_EXERCISES_:
1. Answer these questions from the phone-number thread:
(a) How many characters does the database field for the phone number allow?
(b) According to one comment, what can `[^\d]` be simplified to?
(c) What result does the second answer's code give for "(913)-444-5555"?
2. Update a passage of the phone-number thread, everything from "Christian C. Salvadó" down to "to use Regex.", replacing "answer" with "reply".

130

Quick add on requirement in our project. A field in our DB to hold a phone number is set to only allow 10 characters. So, if I get passed "(913)-444-5555" or anything else, is there a quick way to run a string through some kind of special replace function that I can pass it a set of characters to allow?

Regex?

Vadim Kotov
  • 8,084
  • 8
  • 48
  • 62
Matt Dawdy
  • 19,247
  • 18
  • 66
  • 91

9 Answers9

262

Definitely regex:

string CleanPhone(string phone)
{
    Regex digitsOnly = new Regex(@"[^\d]");   
    return digitsOnly.Replace(phone, "");
}

or within a class to avoid re-creating the regex all the time:

private static Regex digitsOnly = new Regex(@"[^\d]");   

public static string CleanPhone(string phone)
{
    return digitsOnly.Replace(phone, "");
}

Depending on your real-world inputs, you may want some additional logic there to do things like strip out leading 1's (for long distance) or anything trailing an x or X (for extensions).

Chris Cudmore
  • 29,793
  • 12
  • 57
  • 94
Joel Coehoorn
  • 399,467
  • 113
  • 570
  • 794
  • That's perfect. This is only used a couple of times, so we don't need to create a class, and as far as the leading 1, not a bad idea. But I think I'd rather handle that on a case by case basis, at least in this project. Thanks again -- if I could upvote again, I would. – Matt Dawdy Nov 04 '08 at 17:01
  • 1
    I'm waiting for someone to post an extension method version of this for the string class :) – Joel Coehoorn Nov 04 '08 at 17:33
  • @Joel I added the extension method version below. Guess the comments don't support markdown. – Aaron Oct 21 '11 at 18:07
  • 13
    Note `[^\d]` can be simplified to `\D` – p.s.w.g Jul 15 '14 at 18:24
  • Combined this answer (caching the regex in the class) with the extension method one below :) – Vincent Vancalbergh Feb 09 '15 at 09:23
  • I would suggest using string.empty instead of "" it makes it look a lot cleaner in my opinion – Ronan Aug 03 '16 at 10:03
  • This is a fine answer but be aware if this is a hot path in your code and depending on the length of the string regex performance can be poor and quite impactful on CPU. – MrRoboto Jan 16 '20 at 23:10
79

You can do it easily with regex:

string subject = "(913)-444-5555";
string result = Regex.Replace(subject, "[^0-9]", ""); // result = "9134445555"
Christian C. Salvadó
  • 807,428
  • 183
  • 922
  • 838
  • 2
    Upvoted for being a great answer, but Joel beat you out. Thanks for the answer though -- I really like to see confirmation from multiple sources. – Matt Dawdy Nov 04 '08 at 17:04
  • @JoSmo To be fair, Joel's can be converted to a one-liner pretty trivially. (But I also upvoted :D) – Mage Xy Mar 17 '16 at 18:27
45

You don't need to use Regex.

phone = new String(phone.Where(c => char.IsDigit(c)).ToArray())

_PROVIDED DATA_:
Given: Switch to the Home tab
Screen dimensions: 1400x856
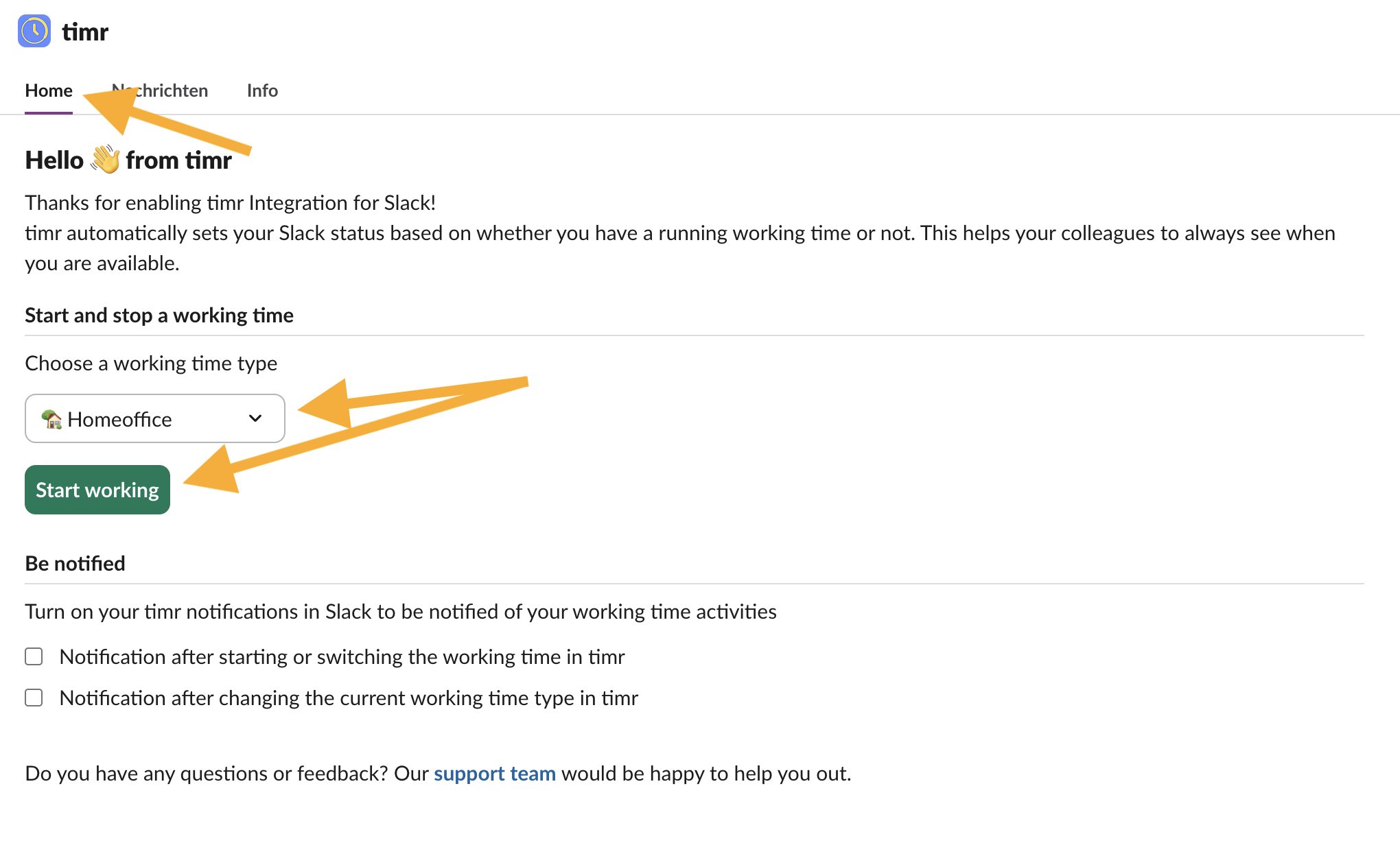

_RESPONSES FOR EACH TASK_:
1.
(a) 10 characters.
(b) `\D`
(c) "9134445555"

2.
Christian C. Salvadó
  • 807,428
  • 183
  • 922
  • 838
  • 2
    Upvoted for being a great reply, but Joel beat you out. Thanks for the reply though -- I really like to see confirmation from multiple sources. – Matt Dawdy Nov 04 '08 at 17:04
  • @JoSmo To be fair, Joel's can be converted to a one-liner pretty trivially. (But I also upvoted :D) – Mage Xy Mar 17 '16 at 18:27
45

You don't need to use Regex.